▶ **Problem requirements**:
Convert the items starting at the line containing "Task: Switch to the second virtual desktop" and ending at the line containing "[x=50, y=154]" into a two-column CSV with the columns instruction and answer, one row per item. Enclose each field in quotes and replace any line breaks inside a field with spaces.

▶ **Task input**:

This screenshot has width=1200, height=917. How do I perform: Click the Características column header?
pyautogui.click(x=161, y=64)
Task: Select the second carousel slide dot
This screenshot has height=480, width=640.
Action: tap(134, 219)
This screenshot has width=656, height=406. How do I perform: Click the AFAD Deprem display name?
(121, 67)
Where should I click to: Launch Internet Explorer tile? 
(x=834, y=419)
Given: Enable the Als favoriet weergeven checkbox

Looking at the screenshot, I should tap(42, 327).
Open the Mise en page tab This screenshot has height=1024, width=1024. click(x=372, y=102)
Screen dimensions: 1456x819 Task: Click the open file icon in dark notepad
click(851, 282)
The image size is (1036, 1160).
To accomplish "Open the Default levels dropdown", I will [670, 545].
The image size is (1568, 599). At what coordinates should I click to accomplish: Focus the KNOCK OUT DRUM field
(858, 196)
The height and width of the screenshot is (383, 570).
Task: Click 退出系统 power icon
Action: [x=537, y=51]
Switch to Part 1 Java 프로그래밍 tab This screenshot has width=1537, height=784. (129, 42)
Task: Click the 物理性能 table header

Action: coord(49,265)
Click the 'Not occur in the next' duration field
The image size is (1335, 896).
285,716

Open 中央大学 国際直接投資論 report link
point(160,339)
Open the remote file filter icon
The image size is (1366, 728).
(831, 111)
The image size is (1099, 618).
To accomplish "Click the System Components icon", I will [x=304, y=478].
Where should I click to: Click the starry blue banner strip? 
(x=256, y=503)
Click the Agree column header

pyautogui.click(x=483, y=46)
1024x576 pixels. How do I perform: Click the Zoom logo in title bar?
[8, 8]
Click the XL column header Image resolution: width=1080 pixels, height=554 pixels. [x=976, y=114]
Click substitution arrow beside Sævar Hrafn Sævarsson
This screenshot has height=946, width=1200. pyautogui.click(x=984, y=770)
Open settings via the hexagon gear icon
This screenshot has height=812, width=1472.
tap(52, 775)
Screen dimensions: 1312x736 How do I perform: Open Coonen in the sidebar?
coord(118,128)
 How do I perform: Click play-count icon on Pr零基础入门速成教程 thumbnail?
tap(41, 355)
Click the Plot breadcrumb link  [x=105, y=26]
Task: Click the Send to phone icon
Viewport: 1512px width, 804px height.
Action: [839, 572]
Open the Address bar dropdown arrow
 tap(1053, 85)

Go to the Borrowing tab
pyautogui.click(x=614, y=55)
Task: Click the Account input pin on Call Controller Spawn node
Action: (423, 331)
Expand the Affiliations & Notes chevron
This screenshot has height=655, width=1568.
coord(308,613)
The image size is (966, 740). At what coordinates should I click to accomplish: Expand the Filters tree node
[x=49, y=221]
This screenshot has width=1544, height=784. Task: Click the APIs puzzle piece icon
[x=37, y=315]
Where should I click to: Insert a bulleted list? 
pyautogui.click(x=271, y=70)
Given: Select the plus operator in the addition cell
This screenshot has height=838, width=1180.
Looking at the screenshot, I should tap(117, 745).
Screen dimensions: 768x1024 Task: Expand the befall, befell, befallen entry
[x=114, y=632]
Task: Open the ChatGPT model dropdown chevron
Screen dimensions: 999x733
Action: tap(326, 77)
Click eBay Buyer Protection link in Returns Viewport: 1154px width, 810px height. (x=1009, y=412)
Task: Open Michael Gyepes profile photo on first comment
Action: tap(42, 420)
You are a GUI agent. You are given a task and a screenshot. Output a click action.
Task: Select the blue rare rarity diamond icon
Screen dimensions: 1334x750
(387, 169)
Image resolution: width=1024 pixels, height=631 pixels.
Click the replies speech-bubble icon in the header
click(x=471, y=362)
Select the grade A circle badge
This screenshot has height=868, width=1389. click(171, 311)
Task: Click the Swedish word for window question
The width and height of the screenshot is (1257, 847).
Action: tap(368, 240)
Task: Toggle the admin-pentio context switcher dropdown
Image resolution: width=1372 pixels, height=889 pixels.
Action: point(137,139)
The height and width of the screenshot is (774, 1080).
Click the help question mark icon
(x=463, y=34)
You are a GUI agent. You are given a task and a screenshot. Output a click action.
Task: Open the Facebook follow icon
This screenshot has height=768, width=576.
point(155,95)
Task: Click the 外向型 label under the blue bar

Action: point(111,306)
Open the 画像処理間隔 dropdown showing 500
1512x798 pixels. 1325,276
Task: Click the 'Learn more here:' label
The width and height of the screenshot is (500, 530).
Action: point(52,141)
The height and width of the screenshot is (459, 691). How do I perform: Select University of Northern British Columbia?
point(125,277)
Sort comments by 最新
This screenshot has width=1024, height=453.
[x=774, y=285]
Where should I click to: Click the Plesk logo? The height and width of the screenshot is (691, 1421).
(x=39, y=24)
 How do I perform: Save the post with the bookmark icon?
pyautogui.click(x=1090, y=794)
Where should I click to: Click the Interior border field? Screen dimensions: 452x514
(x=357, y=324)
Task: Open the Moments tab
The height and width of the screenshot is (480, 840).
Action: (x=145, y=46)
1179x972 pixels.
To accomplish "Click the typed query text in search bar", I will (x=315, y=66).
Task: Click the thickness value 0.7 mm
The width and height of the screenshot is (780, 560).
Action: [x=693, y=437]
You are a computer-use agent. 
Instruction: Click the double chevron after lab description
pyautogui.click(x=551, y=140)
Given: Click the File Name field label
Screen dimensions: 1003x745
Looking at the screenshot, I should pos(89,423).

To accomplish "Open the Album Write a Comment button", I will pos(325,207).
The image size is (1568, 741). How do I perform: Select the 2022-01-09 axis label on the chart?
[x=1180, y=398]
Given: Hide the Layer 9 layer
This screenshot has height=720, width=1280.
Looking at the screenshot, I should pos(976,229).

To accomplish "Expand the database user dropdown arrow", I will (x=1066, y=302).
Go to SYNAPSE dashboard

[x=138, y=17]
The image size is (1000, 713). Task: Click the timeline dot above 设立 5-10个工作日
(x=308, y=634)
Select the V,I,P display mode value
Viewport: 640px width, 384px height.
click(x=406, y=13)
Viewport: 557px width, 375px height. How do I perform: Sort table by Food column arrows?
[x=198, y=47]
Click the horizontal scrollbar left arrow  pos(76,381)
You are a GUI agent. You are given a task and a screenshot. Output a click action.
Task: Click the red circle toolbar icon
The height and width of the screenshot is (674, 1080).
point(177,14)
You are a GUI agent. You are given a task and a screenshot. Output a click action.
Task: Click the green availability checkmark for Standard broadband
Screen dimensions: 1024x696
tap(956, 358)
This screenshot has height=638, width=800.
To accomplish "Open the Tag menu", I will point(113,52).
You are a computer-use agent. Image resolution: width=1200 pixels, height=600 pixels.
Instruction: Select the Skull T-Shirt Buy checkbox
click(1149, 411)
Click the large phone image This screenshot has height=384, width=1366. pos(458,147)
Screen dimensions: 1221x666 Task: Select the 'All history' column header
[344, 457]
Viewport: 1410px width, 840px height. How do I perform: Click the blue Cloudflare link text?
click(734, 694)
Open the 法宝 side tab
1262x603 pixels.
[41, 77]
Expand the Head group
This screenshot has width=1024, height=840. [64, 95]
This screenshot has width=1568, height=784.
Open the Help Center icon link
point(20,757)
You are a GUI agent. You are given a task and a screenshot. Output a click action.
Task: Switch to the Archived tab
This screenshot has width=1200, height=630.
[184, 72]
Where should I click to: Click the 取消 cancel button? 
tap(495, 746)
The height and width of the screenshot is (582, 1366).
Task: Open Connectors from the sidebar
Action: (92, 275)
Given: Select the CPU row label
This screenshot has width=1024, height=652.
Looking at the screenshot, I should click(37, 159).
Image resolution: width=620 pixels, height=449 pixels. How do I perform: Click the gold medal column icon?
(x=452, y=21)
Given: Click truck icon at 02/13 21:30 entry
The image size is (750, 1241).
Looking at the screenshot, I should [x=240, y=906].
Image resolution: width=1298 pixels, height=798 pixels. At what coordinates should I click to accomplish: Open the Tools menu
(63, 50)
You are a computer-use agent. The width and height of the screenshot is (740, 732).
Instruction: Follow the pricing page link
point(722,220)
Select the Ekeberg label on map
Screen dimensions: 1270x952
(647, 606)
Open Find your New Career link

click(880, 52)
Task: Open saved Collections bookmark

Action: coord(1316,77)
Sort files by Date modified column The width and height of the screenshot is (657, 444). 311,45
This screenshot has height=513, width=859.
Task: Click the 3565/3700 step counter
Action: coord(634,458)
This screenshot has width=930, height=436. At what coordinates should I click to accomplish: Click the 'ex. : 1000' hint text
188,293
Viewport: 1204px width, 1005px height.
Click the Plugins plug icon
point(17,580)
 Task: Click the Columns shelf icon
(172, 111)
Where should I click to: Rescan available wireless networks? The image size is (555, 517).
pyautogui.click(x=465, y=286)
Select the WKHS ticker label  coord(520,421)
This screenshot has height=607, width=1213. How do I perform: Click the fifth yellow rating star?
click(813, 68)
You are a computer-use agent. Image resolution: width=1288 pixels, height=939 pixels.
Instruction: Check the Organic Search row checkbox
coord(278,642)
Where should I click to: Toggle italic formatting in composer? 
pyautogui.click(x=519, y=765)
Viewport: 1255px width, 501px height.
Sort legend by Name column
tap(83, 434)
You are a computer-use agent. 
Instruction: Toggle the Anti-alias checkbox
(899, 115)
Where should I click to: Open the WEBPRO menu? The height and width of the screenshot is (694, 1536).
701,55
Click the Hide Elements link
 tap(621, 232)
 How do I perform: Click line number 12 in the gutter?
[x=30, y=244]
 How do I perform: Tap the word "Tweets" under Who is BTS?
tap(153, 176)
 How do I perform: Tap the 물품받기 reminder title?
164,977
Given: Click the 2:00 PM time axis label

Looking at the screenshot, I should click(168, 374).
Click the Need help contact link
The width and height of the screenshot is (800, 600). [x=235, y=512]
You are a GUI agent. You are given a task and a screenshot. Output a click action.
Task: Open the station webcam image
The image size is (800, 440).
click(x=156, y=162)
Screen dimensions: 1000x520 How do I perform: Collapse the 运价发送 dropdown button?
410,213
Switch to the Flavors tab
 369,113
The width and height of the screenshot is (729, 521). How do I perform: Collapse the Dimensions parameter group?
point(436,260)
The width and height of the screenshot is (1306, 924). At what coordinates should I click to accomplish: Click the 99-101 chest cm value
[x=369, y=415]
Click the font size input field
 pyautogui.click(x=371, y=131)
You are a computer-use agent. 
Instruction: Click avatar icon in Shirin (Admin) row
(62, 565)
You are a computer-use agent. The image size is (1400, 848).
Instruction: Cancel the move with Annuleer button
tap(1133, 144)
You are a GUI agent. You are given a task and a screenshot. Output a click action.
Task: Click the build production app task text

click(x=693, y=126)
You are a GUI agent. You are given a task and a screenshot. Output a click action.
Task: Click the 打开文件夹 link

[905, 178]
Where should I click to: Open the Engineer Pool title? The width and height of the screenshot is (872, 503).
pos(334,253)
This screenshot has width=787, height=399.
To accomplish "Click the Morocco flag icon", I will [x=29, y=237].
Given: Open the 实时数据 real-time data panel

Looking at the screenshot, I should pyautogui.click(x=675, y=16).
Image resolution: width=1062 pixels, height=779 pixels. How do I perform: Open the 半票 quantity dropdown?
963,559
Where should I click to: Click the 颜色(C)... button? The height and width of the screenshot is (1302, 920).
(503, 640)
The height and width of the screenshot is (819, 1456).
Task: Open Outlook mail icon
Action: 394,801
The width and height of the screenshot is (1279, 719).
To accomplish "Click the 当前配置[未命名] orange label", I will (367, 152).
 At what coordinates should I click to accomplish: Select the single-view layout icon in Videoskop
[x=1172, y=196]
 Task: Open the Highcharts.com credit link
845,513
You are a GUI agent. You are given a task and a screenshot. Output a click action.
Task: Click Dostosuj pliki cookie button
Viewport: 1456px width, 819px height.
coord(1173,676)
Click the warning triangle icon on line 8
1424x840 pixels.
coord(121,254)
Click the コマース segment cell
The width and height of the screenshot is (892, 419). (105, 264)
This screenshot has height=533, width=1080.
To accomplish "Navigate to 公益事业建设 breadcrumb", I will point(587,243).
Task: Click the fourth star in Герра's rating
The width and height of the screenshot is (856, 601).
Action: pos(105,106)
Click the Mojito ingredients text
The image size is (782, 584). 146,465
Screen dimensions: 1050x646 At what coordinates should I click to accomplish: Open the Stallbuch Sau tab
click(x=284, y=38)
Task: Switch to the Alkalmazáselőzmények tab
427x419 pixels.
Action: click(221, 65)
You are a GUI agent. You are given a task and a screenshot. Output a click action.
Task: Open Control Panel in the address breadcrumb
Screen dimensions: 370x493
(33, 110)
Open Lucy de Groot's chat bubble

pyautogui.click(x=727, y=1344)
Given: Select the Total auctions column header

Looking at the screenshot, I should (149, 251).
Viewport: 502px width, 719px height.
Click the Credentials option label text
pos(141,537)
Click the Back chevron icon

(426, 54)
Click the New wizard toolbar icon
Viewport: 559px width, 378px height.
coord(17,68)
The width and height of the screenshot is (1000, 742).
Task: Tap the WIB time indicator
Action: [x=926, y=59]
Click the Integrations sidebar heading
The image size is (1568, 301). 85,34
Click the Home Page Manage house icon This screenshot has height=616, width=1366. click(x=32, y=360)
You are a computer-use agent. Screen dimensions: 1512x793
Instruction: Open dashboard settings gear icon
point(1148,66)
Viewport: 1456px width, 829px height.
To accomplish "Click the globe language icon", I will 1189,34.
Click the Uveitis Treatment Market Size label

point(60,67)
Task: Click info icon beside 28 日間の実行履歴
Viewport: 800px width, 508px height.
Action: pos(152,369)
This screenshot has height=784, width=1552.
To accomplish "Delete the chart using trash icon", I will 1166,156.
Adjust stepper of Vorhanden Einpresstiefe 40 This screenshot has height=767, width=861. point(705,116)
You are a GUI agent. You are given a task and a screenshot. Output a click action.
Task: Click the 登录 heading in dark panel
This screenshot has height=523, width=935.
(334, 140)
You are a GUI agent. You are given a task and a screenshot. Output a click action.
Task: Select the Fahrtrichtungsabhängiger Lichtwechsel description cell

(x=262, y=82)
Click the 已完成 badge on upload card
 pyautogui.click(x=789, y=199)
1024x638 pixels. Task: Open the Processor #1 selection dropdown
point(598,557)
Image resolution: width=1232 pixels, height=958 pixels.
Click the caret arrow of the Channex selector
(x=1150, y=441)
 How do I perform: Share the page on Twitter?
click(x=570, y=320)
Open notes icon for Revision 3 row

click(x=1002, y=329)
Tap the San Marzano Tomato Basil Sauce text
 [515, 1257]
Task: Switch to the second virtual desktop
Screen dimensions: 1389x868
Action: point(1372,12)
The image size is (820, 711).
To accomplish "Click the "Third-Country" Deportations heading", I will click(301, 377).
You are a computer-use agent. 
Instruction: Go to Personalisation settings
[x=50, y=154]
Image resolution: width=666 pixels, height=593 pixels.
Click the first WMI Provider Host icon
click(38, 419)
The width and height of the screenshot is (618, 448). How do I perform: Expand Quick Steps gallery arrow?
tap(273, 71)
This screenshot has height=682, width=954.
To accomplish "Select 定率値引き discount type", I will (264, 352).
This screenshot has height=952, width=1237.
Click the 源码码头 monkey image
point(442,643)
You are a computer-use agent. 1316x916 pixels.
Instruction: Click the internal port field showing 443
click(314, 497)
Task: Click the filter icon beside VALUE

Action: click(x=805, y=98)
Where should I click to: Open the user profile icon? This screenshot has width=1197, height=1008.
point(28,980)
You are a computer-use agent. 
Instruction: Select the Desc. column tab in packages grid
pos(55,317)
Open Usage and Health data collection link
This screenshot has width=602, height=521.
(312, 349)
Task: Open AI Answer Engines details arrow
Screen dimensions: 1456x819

▶ **Completed exercise**:
instruction,answer
"Task: Switch to the second virtual desktop Screen dimensions: 1389x868","Action: point(1372,12)"
"The image size is (820, 711). To accomplish ""Click the ""Third-Country"" Deportations heading"",","I will click(301, 377)."
"You are a computer-use agent. Instruction: Go to Personalisation settings","[x=50, y=154]"